Tehran - Iran launched into orbit its first domestically
produced satellite Tuesday morning, the official news agency IRNA
reported.
President Mahmoud Ahmadinejad ordered the launching of the
satellite called Omid, or hope, on a domestically produced Safir 2
rocket, IRNA said.
The United States said it was concerned about the launch because
much of the technology involved was the same as that involved in
long-range ballistic missiles.
'This action does not convince us that Iran is acting
responsibility to advance stability or security in the region,' White
House spokesman Robert Gibbs said.
US President Barack Obama's administration has indicated in the
past that it would be willing to engage diplomatically with Iran, and
Gibbs said Tuesday that the US would continue to 'use all elements of
our national power to deal with Iran and to help it be a responsible
member of the international community.'
Acting State Department spokesman Robert Wood noted that a UN
Security Council resolution prohibits Iran from engaging in missile-
related activities and said the development would likely come up in
discussions Tuesday in Secretary of State Hillary Rodham Clinton's
meetings with British Foreign Minister David Miliband and German
Foreign Minister Frank-Walter Steinmeier.

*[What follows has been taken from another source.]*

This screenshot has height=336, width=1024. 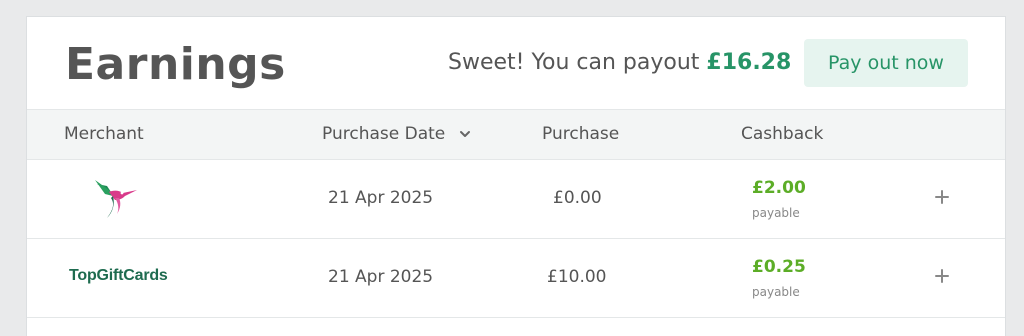 What do you see at coordinates (580, 134) in the screenshot?
I see `column-header-purchase: Purchase` at bounding box center [580, 134].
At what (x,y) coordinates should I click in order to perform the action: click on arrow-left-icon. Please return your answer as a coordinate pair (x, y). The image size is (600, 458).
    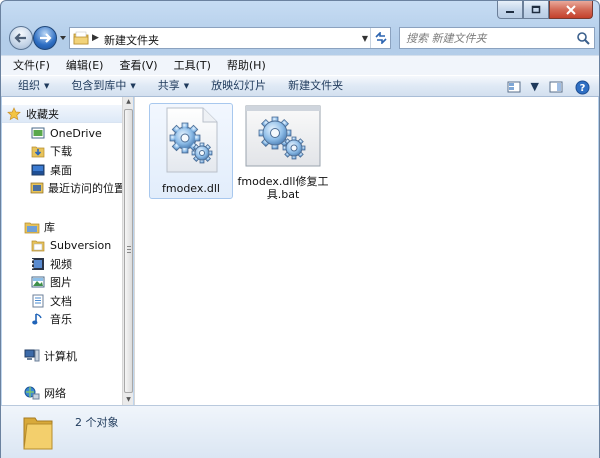
    Looking at the image, I should click on (20, 38).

The televised launch came on the 30th anniversary of the 1979
Islamic revolution.
The Safir rocket was tested twice last year and hailed by Tehran
as major progress in Iran's aerospace technology, in spite of
international sanctions because of its nuclear programmes.
The government insists the sanctions have not affected Iran's
development and even encouraged local experts to increase the
country's technological advance.
Ahmadinejad proclaimed on state television that scientists put the
first satellite into orbit and established Iran's presence in space
with a message of peace and brotherhood.
The president rejected Western charges that the country's
aerospace projects had any military aims and said that unlike in the
West, Iran's technology was 'celestial.'
Tehran has often claimed its satellite projects are scientific
rather than military projects, and blamed the West of trying to
distort Iran's scientific achievements by portraying them as
aggressive.
The United States and Israel voiced concern about the test
launches last year, because the same technology could be used to
carry ballistic missiles.
But Iran's defence ministry said the world was aware that the
project was just an 'ultra-modern scientific achievement' for Iran,
and criticized the US and Israel for distorting the motives of the
'technological breakthrough.'
Tehran also plans to help other Islamic states launch satellites.